To study how PCPS increases the pathogen-derived peptidome and leads to a broader repertoire of induced CD8+ T cell responses, the researchers utilized C57BL/6 mice infected with L. monocytogenes. During infection, these bacteria secrete listeriolysin O (LLO) and phospholipases PIcA and PIcB in order to access the cytosol of the infected cells. It is known that the LLO296-304 epitope primes CD8+ T cells during infection, however, no PIcA- and PIcB-derived epitopes are known to bind H-2Kb, the C57BL/6 MHC haplotype. Therefore, Platteel et al. chose to use PIcA and PIcB as the model antigens for interrogating peptide splicing in vivo.
The team utilized computational analysis to identify potential spliced epitopes, creating a list of all possible 8-mer and 9-mer non-spliced and spliced epitopes from PIcA and PIcB antigens, and reducing the complexity of spliced epitopes by:
- Specifying a maximum distance of 40 residues between two spliced fragments
- Including only cis-spliced peptides, which are generated from fragments from the same antigen (as opposed to fragments from two different antigens)
The resulting list of non-spliced and spliced peptides was whittled down to 22 peptides with IC50 values below 16 nM (IC50 represents H-2Kb binding affinity, with lower values indicating stronger binding), all of which turned out to be spliced epitopes.

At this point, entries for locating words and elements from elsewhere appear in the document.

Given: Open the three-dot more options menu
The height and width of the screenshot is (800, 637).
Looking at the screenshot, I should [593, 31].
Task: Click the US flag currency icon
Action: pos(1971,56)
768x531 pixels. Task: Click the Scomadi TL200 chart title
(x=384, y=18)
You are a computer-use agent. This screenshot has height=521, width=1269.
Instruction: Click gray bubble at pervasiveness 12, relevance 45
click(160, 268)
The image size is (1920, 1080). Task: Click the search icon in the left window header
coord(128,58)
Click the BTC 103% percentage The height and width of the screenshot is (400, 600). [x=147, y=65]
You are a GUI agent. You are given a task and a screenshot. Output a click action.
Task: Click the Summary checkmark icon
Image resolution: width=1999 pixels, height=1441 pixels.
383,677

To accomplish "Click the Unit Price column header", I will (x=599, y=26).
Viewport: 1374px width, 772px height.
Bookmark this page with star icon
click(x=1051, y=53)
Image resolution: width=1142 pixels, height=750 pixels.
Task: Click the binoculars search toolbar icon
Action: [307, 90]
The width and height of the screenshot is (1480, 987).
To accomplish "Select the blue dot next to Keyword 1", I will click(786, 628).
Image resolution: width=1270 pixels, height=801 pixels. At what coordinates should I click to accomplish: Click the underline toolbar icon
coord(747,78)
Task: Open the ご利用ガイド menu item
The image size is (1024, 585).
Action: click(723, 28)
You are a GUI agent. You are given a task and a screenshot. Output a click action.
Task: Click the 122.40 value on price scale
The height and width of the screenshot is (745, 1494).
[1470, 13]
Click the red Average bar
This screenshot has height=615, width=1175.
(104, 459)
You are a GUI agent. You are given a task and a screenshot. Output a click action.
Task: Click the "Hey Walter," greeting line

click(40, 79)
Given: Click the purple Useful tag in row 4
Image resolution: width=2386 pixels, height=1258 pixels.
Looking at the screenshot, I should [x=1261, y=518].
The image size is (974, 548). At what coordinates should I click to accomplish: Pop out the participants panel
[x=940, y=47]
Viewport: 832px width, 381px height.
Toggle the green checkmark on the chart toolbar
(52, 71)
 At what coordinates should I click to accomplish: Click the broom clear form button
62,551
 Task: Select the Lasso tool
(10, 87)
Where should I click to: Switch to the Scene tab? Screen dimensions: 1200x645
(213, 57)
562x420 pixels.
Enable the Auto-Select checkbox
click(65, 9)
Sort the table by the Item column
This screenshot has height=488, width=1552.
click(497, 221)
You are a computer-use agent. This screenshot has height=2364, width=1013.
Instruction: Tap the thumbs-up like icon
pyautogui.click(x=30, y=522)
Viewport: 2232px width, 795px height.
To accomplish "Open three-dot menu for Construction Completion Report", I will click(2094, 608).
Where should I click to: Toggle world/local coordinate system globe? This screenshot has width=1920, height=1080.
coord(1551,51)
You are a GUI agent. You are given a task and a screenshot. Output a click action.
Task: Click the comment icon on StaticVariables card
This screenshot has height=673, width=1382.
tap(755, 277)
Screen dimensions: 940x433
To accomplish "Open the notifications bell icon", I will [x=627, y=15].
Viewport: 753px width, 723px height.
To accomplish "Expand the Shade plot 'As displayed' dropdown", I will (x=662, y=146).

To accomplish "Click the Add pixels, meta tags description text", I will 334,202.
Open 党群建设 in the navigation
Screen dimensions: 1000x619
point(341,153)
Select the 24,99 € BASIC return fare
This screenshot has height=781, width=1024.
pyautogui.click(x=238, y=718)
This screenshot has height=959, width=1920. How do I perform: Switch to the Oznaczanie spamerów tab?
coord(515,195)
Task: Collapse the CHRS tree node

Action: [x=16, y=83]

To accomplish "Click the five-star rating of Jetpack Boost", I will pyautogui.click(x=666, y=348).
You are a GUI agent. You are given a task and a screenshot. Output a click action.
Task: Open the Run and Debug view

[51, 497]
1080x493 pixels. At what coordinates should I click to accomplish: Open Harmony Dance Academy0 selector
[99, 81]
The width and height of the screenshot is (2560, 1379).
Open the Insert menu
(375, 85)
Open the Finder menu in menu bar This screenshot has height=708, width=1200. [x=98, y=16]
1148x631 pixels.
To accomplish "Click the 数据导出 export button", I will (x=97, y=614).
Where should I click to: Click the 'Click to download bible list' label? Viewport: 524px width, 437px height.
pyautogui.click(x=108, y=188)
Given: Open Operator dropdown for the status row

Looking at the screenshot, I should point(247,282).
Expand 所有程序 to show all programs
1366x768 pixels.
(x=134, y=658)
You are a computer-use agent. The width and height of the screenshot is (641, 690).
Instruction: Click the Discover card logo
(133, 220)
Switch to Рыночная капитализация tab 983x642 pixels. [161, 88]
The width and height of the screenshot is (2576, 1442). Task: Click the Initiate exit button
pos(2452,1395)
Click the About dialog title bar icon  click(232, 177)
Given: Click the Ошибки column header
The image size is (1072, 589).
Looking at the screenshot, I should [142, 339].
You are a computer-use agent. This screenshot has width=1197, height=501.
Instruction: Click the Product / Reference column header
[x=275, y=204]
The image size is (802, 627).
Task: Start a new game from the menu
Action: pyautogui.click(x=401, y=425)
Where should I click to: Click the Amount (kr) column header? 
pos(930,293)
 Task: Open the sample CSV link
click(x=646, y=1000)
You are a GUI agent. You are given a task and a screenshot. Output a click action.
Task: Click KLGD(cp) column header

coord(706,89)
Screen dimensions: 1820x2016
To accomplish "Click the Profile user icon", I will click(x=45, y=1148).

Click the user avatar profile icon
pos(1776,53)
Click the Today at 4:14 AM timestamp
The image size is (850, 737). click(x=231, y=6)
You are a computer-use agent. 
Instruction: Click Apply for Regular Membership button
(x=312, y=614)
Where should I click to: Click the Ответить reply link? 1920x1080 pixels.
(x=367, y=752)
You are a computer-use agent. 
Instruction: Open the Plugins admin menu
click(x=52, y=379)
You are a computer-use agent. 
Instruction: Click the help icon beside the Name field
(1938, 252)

Seven days after L. monocytogenes infection, splenocytes were harvested from mice and incubated with candidate epitopes, and CD8+ T cells were analyzed ex vivo for spliced peptide recognition using intracellular cytokine staining and flow cytometry. Two PIcB spiced epitope candidates (PIcB189-191/163-167 and PIcB189-192/164-167) and the known non-spliced epitope LLO296-304 induced IFN-γ production, indicating an immune response by CD8+ T cells.
Multiple experiments were conducted to confirm the specificity and rule out potential artifacts. Using proteasomes from uninfected (representing the early stages of infection prior to inflammation) and infected (representing changes in the proteasome induced by inflammation) mice in vitro, the researchers confirmed by mass spectrometry that the PIcB-derived spliced epitopes were generated by the proteasome in vitro in both settings. The team also demonstrated that the CD8+ T cells specific for PIcB-derived spliced epitopes did not recognize non-spliced epitopes that shared part of the N or C terminus with the recognized spliced epitopes and that mutation of the anchor residues to non-binding amino acids eliminated reactivity by the cognate T cells. In addition, no closely related (sharing only potential TCR contact residues) non-spliced epitopes could be identified within the entire L. monocytogenes peptidome that could have primed CD8+ T cells specific for PIcB189-191/163-167 and PIcB189-192/164-167. Based on these two results, Platteel et al. concluded that cross-reactivity of these specific T cells against non-spliced epitopes was unlikely to occur.
To validate the use of predicted IC50 as a criterion for selecting potential epitopes, the researchers demonstrated an inverse correlation between the predicted IC50 of the spliced peptides and the frequency of the induced corresponding specific CD8+ T cells. IFN-γ-inducing epitopes PIcB189-191/163-167 and PIcB189-192/164-167 had some of the highest binding affinities of the 22 epitope candidates. Additionally, Platteel et al. observed a significant inverse correlation between the predicted IC50 and the measured half-life of the H-2Kb-peptide complexes, which directly correlated with the relative frequency of epitope-specific IFN-γ+CD8+ T cells. Taken together, these results confirmed the validity of the approach chosen by the authors.
The strategy for identifying the immunologically relevant, proteasome-generated spliced epitopes in vivo described by Platteel et al. provides important biological validation for the role of PCPS in immune recognition of pathogen-derived and self-epitopes and may expand the opportunities to utilize mutation-generated neoantigens for cancer immunotherapy.